My personal experience of the crime sounds trivial. Rosa’s school was in Brent, which had, at the time, the highest proportion of black people in the UK. Naturally Rosa had black friends, naturally I was friends with their mothers, Rochelle’s mother Sandra, Shakira’s mother, a friendship built on shared love of our children. But British black people felt burning indignation over this murder. One of their best, a good student, a boy who should have become a lawyer, had been senselessly killed by white racists. The veil was lifted; their worst fears were true. For a while, all white people stood accused. And I found that my black friends, who I liked and valued, for a while were unable to meet my eyes. A veil had come down, though it didn’t last.
But I still felt accountable.
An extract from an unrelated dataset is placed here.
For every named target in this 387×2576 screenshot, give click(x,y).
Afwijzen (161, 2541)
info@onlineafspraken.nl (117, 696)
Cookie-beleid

What had I actually done to dissociate myself from the murderers? In 1982, when American Cruise missiles were about to be sent to Britain, I had written my anti-war novel The Burning Book ; in 1988, the murder of eighty-four-year-old antinuclear campaigner Hilda Murrell had inspired my fourth novel, Grace . What was I going to do this time?
I wanted to protest; as Dickens did against the evils of his day, and Thackeray, and George Eliot — so many great nineteenth-century novelists. It didn’t make them less literary. Many of my literary models are modernist — Virginia Woolf, Vladimir Nabokov — but for me the modernist aesthetic breaks down when it isolates the writer from the world. Like the modernists, I love pattern, and try to give each book an overall controlling form, but I also have one eye on reality. I want my books to express the whole of me, politics and jokes as well as love of beauty.